- **Your tasks**:
- A) In the biathlon doping article, which newspaper reported the WADA assessment of the IBU?
- B) Write the next part of the biathlon doping article, picking up after its final sentence.

*** Supplied text ***

Biathlon rocked by raids over 'cover-up' of Russian doping

Paris (France) (AFP) –


Biathlon's world governing body said Thursday that its president is stepping down after raids in Austria and Norway over allegations that officials took bribes to cover up Russian doping.

Anders Besseberg "has informed the IBU Executive Board that he is stepping down from his position as long as the investigation is ongoing," the International Biathlon Union said.

According to a damning World Anti-Doping Agency (WADA) assessment reported by France's Le Monde, the IBU did "everything so that no proceedings would be opened against the Russians" over doping.

WADA confirmed to AFP on Wednesday that it had conducted "an investigation into the activities of the IBU... related to doping" but gave no further details.

Austrian prosecutors said Thursday following their raid on IBU headquarters in Salzburg this week that are investigating possible doping, fraud and bribery.

In their sights are IBU staff and athletes and officials from Russia's biathlon team, prosectors said.

*** End of Supplied text ***
*** Available data ***

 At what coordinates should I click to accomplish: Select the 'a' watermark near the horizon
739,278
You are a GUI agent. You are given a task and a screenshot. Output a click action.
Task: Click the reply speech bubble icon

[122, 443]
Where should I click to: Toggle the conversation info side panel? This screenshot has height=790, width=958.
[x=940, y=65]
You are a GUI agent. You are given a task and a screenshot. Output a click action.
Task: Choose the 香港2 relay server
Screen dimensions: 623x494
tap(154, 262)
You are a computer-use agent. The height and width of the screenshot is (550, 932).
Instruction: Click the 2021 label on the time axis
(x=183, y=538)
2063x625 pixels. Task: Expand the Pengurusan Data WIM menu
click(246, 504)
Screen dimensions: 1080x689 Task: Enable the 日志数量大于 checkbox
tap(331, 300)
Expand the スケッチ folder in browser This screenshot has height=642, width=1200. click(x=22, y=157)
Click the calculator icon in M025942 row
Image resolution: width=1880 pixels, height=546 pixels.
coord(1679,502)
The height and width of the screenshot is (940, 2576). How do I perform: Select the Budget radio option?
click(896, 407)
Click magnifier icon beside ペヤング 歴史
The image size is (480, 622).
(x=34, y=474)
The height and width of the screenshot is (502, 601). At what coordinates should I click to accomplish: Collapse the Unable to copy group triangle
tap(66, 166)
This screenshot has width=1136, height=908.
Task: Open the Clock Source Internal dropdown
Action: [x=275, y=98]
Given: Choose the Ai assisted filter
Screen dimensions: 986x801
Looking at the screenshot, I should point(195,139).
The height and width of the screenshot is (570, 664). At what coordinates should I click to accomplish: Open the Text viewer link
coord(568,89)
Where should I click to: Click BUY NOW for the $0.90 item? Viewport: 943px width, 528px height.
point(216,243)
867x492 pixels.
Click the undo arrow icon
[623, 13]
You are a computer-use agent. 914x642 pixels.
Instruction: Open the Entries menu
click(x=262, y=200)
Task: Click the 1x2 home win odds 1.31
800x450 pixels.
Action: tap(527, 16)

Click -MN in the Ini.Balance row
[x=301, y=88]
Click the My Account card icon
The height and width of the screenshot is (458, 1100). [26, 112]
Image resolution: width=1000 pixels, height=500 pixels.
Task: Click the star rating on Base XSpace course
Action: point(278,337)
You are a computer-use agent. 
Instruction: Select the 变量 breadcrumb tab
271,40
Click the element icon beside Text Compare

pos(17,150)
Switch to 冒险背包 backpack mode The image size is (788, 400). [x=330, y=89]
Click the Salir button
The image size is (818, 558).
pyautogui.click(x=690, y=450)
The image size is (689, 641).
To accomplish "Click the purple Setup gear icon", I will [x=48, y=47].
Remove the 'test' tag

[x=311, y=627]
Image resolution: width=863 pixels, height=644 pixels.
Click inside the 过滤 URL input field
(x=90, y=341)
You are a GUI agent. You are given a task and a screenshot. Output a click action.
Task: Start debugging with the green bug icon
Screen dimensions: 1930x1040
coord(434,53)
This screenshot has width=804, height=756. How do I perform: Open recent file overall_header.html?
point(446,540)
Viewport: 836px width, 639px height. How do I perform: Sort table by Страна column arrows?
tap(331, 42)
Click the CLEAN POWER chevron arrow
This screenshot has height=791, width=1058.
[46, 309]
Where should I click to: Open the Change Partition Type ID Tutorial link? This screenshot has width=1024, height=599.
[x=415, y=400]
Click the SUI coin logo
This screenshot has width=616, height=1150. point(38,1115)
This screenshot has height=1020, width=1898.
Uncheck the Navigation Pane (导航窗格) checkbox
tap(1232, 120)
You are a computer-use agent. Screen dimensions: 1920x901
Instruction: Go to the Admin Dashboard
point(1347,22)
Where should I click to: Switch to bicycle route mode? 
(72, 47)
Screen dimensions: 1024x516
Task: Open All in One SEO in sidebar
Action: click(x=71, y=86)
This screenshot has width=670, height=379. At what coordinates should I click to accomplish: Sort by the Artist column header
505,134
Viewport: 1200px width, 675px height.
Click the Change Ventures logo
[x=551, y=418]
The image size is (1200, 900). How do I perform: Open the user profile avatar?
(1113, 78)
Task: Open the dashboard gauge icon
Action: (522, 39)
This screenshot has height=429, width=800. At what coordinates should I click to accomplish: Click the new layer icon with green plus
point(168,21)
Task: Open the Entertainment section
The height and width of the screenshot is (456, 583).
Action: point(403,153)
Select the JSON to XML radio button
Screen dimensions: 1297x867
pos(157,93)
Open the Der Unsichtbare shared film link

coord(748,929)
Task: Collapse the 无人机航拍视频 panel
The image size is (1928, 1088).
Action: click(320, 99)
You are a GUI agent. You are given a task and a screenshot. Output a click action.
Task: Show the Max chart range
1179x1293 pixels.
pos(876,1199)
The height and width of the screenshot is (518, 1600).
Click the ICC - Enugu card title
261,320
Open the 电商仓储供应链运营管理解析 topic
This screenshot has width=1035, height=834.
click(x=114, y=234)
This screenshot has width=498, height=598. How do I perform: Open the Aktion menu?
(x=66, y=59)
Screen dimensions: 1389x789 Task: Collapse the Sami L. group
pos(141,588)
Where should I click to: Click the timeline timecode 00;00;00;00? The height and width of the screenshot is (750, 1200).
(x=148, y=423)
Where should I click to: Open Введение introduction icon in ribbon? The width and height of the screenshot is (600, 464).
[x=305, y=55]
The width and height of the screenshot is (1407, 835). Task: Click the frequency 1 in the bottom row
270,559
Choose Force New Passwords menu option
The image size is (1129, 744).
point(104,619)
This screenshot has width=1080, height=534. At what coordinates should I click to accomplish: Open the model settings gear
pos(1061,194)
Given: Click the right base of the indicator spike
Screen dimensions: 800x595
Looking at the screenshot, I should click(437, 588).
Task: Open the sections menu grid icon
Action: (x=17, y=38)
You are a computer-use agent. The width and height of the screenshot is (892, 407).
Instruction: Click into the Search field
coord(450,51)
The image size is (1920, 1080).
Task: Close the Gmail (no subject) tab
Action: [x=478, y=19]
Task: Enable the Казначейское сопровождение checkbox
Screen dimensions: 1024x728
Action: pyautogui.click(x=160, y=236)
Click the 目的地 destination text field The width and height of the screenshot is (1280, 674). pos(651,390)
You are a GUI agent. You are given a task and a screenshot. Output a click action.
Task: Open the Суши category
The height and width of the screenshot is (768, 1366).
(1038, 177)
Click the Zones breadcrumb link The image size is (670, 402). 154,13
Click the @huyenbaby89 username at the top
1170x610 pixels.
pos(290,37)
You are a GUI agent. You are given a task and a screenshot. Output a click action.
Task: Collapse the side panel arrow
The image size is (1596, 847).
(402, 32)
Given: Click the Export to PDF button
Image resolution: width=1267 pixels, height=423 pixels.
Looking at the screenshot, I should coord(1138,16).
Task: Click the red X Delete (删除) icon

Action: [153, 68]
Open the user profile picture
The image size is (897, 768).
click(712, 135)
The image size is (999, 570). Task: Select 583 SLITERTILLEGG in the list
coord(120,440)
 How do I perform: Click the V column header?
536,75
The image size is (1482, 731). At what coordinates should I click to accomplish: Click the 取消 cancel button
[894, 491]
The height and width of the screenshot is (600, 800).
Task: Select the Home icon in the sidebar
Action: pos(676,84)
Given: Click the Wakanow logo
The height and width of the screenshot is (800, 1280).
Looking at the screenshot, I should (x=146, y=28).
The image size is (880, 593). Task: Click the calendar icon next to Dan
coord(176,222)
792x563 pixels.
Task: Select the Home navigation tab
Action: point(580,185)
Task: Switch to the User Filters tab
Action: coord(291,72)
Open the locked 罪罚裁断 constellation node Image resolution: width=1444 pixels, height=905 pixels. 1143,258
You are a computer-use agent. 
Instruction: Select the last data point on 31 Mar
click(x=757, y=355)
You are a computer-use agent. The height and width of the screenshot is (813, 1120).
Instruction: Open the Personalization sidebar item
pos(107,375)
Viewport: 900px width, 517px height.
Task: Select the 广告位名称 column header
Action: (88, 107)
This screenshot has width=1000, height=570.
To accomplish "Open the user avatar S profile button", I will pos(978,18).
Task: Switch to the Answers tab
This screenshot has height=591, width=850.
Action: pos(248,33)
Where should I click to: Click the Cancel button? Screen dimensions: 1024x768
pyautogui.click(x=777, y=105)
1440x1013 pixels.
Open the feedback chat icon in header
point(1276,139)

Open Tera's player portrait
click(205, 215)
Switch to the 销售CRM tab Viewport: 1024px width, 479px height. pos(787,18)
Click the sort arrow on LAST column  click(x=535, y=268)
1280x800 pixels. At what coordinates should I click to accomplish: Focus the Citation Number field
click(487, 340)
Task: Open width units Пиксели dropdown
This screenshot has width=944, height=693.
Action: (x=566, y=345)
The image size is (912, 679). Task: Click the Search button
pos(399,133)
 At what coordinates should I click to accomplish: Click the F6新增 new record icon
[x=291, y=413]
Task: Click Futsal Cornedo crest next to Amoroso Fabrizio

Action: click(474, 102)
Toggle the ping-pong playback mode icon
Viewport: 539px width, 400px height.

*** End of Available data ***

- **Answers by item number**:
- A) France's Le Monde.

- B)
The allegations include that possible cases of doping "were not reacted to in an appropriate manner" and that "bribes of $300,000 were promised and/or accepted", a statement said.

It added that in addition to Austria, other raids took place in Norway as well as in Germany as part of the enquiry.

The allegations centre on the 2017 biathlon world cup in Hochfilzen, Austria as well as activities date back to 2012, prosecutors said.

According to WADA, areas of concern included fears over "biological passports", "Besseberg's unwavering support of Russian interests"... and "the initial awarding of the 2021 world championships to Russia".

The world championships of 2021 were awarded in 2016 to Tyumen in Siberia despite the scandal of state-backed Russian doping from 2011 to 2015 having already been revealed.

Under pressure, notably from WADA, the IBU eventually stripped Russia of the 2021 championships.

Whistleblower Grigory Rodchenkov, the former head of Moscow's anti-doping laboratory now living in exile in the United States, cooperated in the latest investigation, his lawyer told AFP.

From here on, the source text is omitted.